Organization leaders may find this counter-intuitive, because presumably, the product management team is empowered with very strategic goals. Depending on the organization, product managers may be tasked with:
-knowing the market
-overall profit and loss of the product
-being the CEO of the product
However, these are not clear responsibilities and they are not specific, actionable goals. Statements like this are high-level vision statements that can direct a product team, but they lack the detail to enable action. A CEO would not task a sales team or customer support team with only a lofty vision. The different tactics by various sales persons or persons supporting customers would cause confusion in the customer base and slow execution. For functional groups, leadership will clearly define the responsibilities, the key activities, the metrics for success and the authority employees have to deviate from the standard practice. This clarity is what allows an organization to stay focused and execute and the empowerment to deviate is what leads to success and growth.
Product management teams need this same level of commitment from the organization to be successful (and ultimately for the company's success). This begins with just two things from the leadership, defined responsibilities and the empowerment to affect those responsibilities. When a company vision becomes too watered down it loses its effectiveness. Similarly, when the roles of the product team are too abstract the product team becomes less effective. A leader should deliver a vision for the product team, but also a strategy to achieve that vision.
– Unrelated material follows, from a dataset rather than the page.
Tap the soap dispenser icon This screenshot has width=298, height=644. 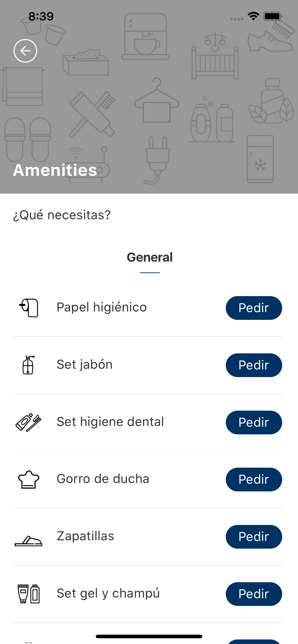[28, 365]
As an example, a CEO might state, "As a product manager I want you to think like the CEO of your product. You'll be responsible for the features in the product and ensure they align with our product vision and you'll be responsible for training our sales staff on the product vision and features and you'll be responsible for pricing, including bundling options. If you feel the product vision needs to shift, that we need to sell to a new market or that our organization isn't set up for success because of our structure, then come talk to me about it. Anything else, I'll expect you to execute on the features, the training and the pricing plans that will lead us to the best profitability."
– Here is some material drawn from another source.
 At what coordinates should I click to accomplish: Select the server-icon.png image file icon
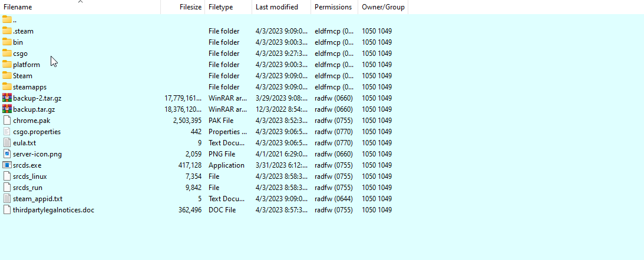pos(7,154)
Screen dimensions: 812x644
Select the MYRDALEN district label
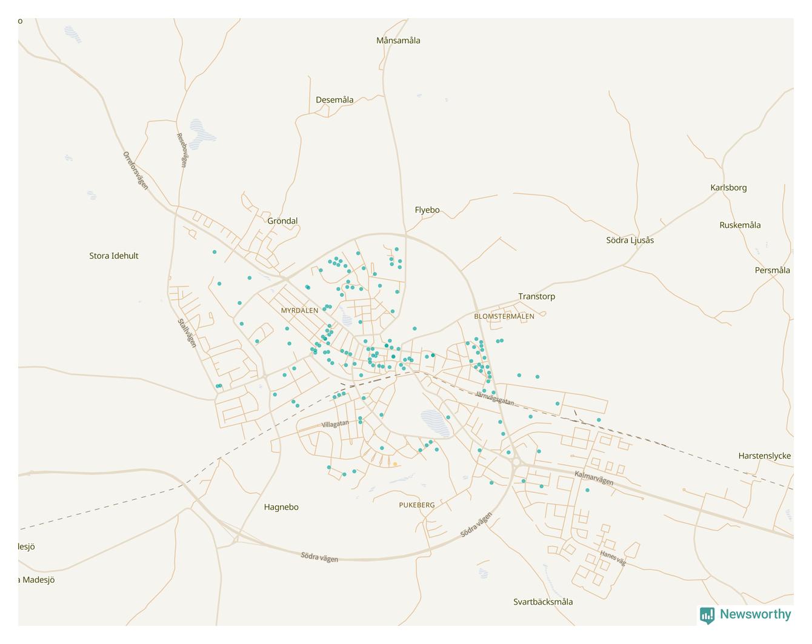coord(299,310)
In this example, the CEO empowers the product manager with a vision, a clear set of responsibilities and limits to those responsibilities. Further the CEO does not detail the tactics for those responsibilities, those the product manager is empowered to accomplish.
It also doesn't dictate anything about the market or knowing the customer, those are things the product manager will need to take on in order to do his/her job successfully. This might require a conversation about budgets and how much is available to spend, but shouldn't require a conversation every time the product manager wants to spend money to engage with customers.
While the breadth of a product management team may be greater than other parts of the organization, a product team needs the same items for empowerment that any group needs. This empowerment mirrors the company itself and starts at the top with a vision and a strategy to accomplish the vision. The objectives, key activities and metrics measured may be dictated to the product team (less empowering) or developed by the product team (more empowering), but just as with any group they should be defined and regularly provided in status updates to demonstrate progress.